März 2006
03. bis 05.03.2006 - sogenannte
"Europameisterschaft Distanz" in Zuberec (WSA)
1800 Kilometer sind wir gefahren um das "Saisonhighlight" zu erleben. Wir wurden
sehr gastfreundlich in der Slowakei aufgenommen und das Rahmenprogramm schien
vielversprechend. Nun trainiert und hält man aber nicht viele Hunde, weil man
besonders tolle Rahmenprogramme haben will, sondern weil man schöne Trails, schöne
Läufe und faire Wettkampfbedingungen haben möchte. Und vor allem entscheidet man
sich Distance zu fahren, weil man diese Streckenlängen haben will - z. B. in diesem
Fall ausgeschriebene 3x 40 km, gesamt 120 km.
Für den ersten Renntag bekam der Musher echte und harte 40 km versprochen. Hart
waren sie... die letztendlich gemessenen 28 km, denn durch massive Windböen war
der Trail teilweise nur zu vermuten. An einem Steilhang kamen alle offenen Teams
- 5 an der Zahl - vom Trail ab und standen in dem Steilhang, der durch einen Stacheldrahtzaun
abgegrenzt war. An ankern war nicht zu denken. Ein 6-Hunde-Team und ein Pulka-Musher
fuhren vorbei ohne zu helfen. Schließlich half Angelika Merkel, bis dahin überlegen
führend und robbte auf dem Hintern den Steilhang hinunter, drückte ihr Pulka-Team
Stefan an die Hand und führte ein Team nach dem anderen berghoch zurück auf den
Trail. Zum Schluß Stefan, der noch gewartet hat, bis das Pulka-Team an einen Mast
angebunden war.

Dadurch war ein sportlich-fairer Wettkampf nicht mehr gewährleistet und es wurde
von 5 Mushern, darunter Christof Diehl, Angelika Merkel und Stefan Protest eingelegt.

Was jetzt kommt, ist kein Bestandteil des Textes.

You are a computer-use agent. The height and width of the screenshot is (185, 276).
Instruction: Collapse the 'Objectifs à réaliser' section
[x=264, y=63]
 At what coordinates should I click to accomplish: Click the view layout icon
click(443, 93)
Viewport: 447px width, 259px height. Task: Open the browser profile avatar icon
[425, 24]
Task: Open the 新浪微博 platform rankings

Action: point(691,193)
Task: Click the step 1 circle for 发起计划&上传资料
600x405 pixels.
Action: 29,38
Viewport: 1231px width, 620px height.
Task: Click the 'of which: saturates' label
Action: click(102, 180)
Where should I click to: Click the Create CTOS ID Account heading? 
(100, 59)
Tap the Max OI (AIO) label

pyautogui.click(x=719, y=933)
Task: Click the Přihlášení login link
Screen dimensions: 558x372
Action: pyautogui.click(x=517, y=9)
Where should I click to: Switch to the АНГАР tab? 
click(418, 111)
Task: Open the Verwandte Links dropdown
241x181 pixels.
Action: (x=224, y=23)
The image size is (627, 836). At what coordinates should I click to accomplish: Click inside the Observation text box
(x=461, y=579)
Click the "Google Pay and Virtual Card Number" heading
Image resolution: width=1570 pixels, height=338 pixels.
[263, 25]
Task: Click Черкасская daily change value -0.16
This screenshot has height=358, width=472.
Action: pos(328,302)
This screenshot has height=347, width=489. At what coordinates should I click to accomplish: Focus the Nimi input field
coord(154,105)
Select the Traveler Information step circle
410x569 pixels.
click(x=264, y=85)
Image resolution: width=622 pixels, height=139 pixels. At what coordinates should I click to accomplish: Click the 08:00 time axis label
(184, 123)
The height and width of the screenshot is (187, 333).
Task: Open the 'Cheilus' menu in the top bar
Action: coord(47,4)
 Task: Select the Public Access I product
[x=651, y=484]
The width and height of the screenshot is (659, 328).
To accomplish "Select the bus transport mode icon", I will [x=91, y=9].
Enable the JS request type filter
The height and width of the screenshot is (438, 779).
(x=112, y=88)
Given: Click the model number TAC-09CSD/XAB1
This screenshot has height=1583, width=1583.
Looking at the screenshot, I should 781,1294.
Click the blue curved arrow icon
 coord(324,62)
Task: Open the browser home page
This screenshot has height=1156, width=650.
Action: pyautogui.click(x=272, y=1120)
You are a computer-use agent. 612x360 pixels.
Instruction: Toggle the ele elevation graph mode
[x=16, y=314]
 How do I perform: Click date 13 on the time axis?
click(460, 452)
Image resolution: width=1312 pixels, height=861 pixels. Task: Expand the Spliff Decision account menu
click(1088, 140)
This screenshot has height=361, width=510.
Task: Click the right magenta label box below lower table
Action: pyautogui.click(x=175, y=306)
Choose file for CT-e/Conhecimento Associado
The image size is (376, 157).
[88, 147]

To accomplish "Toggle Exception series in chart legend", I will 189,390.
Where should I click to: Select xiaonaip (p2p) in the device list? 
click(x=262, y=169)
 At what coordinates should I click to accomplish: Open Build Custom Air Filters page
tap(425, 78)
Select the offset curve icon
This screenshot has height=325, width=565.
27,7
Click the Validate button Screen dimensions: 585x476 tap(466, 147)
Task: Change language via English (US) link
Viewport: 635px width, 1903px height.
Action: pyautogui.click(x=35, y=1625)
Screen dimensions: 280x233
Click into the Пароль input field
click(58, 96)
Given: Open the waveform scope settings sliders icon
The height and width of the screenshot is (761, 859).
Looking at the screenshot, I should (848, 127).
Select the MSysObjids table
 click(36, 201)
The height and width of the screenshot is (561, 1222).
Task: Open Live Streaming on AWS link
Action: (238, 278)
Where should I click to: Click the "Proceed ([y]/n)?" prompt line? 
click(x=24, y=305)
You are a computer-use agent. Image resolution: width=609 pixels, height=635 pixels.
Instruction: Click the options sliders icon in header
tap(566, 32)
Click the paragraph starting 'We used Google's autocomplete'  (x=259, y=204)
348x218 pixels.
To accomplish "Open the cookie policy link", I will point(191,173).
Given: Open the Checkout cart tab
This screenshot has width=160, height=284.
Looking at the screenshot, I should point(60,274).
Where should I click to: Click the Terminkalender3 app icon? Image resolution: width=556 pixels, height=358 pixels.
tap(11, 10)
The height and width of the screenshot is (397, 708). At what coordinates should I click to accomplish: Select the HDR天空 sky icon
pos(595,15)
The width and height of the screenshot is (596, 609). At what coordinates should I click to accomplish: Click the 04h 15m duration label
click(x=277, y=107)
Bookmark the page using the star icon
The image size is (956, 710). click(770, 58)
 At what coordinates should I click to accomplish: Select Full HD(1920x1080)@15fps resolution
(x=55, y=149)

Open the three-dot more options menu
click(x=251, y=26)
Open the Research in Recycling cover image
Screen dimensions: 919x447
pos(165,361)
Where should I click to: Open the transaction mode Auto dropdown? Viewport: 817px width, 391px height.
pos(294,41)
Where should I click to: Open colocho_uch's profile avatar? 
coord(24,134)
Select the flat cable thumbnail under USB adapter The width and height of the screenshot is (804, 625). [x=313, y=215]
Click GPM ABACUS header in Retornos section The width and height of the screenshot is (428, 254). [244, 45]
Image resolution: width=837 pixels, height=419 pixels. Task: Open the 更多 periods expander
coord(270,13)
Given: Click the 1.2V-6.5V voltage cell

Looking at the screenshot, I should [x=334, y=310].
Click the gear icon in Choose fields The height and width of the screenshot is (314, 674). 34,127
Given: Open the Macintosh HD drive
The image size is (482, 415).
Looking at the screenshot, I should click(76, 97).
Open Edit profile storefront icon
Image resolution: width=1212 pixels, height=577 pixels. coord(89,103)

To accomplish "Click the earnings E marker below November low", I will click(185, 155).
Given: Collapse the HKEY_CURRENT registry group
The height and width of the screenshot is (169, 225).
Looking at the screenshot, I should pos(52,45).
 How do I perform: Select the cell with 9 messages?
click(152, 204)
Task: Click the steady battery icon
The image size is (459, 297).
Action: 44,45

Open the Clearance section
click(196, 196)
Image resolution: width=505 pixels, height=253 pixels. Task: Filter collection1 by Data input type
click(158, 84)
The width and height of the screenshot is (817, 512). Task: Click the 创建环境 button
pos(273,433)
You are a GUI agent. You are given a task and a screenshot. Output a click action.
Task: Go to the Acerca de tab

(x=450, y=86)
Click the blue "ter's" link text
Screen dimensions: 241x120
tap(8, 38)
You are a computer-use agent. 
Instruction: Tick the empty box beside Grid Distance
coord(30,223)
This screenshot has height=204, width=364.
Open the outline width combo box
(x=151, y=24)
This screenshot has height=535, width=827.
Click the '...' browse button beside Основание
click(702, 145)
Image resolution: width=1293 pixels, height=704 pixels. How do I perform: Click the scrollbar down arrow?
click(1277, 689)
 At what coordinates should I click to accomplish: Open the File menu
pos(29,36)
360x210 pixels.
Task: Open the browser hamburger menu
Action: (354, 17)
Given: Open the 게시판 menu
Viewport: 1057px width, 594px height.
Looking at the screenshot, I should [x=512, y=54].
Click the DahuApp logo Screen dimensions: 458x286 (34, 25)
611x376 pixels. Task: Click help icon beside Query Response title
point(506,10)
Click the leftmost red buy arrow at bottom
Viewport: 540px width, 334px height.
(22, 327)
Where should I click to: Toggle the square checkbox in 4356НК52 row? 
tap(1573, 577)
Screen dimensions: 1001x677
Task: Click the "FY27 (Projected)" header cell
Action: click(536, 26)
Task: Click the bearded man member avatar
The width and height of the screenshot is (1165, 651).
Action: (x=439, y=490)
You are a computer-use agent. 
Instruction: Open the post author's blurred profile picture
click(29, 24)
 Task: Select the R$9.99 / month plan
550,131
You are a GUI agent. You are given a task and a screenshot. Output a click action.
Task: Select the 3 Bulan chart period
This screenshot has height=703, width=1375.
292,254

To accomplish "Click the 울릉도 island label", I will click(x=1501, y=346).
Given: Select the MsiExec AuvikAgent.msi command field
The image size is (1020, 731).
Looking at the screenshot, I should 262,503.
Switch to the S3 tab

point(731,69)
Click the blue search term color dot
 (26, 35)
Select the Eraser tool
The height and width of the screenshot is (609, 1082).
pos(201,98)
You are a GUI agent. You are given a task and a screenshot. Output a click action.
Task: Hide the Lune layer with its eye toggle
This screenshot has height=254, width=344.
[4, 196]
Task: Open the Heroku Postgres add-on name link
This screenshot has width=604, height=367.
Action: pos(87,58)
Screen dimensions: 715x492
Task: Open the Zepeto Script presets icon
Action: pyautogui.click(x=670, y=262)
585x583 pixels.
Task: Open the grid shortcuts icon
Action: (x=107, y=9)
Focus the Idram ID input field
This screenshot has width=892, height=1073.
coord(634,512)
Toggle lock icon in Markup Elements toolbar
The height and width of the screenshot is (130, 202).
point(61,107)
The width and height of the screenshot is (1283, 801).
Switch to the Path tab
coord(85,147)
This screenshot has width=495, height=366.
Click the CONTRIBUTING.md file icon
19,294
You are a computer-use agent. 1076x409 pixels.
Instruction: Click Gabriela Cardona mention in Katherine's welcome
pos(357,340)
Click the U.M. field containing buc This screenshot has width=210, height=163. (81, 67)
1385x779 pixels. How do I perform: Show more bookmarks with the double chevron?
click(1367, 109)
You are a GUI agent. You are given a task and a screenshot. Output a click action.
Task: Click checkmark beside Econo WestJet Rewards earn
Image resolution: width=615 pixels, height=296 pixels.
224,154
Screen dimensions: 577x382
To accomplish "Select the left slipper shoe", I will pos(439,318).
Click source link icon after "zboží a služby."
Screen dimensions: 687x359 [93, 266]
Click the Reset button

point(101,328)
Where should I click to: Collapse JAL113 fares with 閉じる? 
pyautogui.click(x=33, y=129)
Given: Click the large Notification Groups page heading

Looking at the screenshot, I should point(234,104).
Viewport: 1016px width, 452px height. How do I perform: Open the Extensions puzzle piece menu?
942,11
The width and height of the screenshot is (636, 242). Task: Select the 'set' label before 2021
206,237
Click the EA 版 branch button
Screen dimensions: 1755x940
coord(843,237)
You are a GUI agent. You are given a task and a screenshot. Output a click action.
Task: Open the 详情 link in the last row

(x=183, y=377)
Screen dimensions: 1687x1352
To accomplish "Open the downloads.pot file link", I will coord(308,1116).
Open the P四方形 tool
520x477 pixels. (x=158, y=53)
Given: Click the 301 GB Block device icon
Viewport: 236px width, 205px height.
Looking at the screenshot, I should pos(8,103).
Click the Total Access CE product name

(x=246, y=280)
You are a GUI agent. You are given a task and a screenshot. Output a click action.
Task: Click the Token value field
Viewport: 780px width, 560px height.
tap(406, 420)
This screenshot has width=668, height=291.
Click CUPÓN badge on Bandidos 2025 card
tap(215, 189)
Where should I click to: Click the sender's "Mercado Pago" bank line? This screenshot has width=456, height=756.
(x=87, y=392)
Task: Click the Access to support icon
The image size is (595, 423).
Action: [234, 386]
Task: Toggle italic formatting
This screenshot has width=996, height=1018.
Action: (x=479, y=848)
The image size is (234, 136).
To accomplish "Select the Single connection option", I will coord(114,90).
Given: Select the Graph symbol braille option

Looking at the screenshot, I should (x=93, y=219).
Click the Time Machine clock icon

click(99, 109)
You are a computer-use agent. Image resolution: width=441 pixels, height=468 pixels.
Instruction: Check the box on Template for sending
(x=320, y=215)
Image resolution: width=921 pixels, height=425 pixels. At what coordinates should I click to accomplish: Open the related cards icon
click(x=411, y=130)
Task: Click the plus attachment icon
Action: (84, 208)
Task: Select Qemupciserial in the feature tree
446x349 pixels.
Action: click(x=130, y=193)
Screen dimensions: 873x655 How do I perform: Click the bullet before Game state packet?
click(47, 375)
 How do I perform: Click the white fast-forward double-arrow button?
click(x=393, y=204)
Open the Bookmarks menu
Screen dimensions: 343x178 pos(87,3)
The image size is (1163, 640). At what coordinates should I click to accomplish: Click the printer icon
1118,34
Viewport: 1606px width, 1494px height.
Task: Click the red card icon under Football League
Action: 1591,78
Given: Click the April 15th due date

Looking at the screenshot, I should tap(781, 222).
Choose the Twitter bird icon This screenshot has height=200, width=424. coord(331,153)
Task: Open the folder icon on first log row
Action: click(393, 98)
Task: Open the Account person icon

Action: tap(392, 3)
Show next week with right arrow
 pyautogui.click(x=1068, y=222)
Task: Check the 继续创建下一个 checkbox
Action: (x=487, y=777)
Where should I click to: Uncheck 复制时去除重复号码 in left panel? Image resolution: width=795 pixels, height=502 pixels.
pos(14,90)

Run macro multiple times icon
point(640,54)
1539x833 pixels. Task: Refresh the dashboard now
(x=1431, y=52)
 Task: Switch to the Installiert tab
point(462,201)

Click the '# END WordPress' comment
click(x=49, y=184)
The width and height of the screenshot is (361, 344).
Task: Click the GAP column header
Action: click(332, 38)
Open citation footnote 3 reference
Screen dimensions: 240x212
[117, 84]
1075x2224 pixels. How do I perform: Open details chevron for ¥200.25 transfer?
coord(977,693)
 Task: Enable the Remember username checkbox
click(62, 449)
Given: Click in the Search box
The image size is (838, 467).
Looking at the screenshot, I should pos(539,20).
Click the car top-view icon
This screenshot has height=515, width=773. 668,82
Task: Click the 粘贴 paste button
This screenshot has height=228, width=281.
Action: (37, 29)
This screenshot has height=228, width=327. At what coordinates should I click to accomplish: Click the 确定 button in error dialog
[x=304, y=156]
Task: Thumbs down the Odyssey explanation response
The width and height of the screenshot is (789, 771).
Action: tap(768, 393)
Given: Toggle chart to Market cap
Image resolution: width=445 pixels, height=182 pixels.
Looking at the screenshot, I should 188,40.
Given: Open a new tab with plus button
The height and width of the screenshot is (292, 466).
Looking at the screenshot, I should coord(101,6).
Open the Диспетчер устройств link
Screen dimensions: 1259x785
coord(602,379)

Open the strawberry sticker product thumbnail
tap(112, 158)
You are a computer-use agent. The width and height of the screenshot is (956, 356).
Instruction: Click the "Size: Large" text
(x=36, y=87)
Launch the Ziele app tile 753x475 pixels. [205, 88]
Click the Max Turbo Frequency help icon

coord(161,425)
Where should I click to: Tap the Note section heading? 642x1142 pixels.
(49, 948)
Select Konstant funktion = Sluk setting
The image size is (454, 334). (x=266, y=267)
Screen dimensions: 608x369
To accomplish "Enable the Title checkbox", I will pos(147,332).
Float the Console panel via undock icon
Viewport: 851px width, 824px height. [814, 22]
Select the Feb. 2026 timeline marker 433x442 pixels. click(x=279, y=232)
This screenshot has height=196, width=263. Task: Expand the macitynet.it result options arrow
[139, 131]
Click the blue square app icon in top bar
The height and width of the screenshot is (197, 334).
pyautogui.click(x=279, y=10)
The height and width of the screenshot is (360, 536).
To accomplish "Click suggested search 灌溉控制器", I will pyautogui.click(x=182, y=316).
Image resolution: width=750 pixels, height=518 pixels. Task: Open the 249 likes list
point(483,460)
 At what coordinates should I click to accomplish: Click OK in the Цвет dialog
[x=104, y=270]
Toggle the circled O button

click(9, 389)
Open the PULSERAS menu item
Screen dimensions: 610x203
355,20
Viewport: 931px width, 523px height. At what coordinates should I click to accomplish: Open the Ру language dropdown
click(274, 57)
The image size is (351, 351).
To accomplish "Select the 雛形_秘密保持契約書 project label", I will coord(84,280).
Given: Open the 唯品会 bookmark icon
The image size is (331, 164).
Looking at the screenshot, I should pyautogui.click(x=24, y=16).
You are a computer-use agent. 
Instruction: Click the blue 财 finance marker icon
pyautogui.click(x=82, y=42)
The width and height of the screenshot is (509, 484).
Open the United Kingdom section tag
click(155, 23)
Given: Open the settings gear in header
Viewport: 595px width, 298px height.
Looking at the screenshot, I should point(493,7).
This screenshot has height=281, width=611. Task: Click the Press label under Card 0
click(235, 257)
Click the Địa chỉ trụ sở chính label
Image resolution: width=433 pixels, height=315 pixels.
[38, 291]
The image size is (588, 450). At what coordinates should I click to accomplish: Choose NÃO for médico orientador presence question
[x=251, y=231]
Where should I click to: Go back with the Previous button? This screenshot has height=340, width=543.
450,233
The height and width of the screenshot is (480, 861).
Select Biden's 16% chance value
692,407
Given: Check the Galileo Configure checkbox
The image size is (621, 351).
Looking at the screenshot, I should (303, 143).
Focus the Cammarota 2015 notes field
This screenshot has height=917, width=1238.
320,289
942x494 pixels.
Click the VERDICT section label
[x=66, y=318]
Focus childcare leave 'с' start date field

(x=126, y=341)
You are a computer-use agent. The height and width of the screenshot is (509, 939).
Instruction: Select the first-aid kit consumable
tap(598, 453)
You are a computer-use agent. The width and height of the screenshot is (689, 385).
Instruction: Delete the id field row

Der WSA-Offizielle Keusemann lehnte den Protest ab und der "Lauf" wurde gewertet.
Daraufhin gaben diese drei Musher ihre Startnummern ab.
Die sogenannte Europameisterschaft Distance wurde ausgefahren über 28 km, 12 km
und 21 km. Gemäß WSA-Rennordnung muss die Streckenlänge an mindestens 2 Tagen
40 km betragen. Bei Abweichungen von mehr als 10 % darf das Rennen nicht als Meisterschaft
gewertet werden. Ein schriftlicher Protest aufgrund dieses Verstoßes gegen die
WSA-Rennordnung wurde von Herrn Keusemann ebenfalls abgelehnt.
Wir wissen was unsere Hunde können und haben es nicht nötig einen eher peinlichen
Titel über diese Streckenlängen auszufahren bei einem Rennen, dass den Namen "Europameisterschaft
Distanz" nicht verdient. Vor allem nicht, wenn sportliche Fairness und die selbst
aufgestellten Regeln bei der WSA nichts mehr wert sind oder nach Gutdünken eines
Offiziellen verbogen werden können.
Beauty-Jean und Madonna sind tolle Leithunde die bis an ihre mentalen Grenzen
gingen um den Trail zu finden und wir sind stolz auf alle unsere Hunde, die einen
prima Job unter diesen Umständen gemacht haben.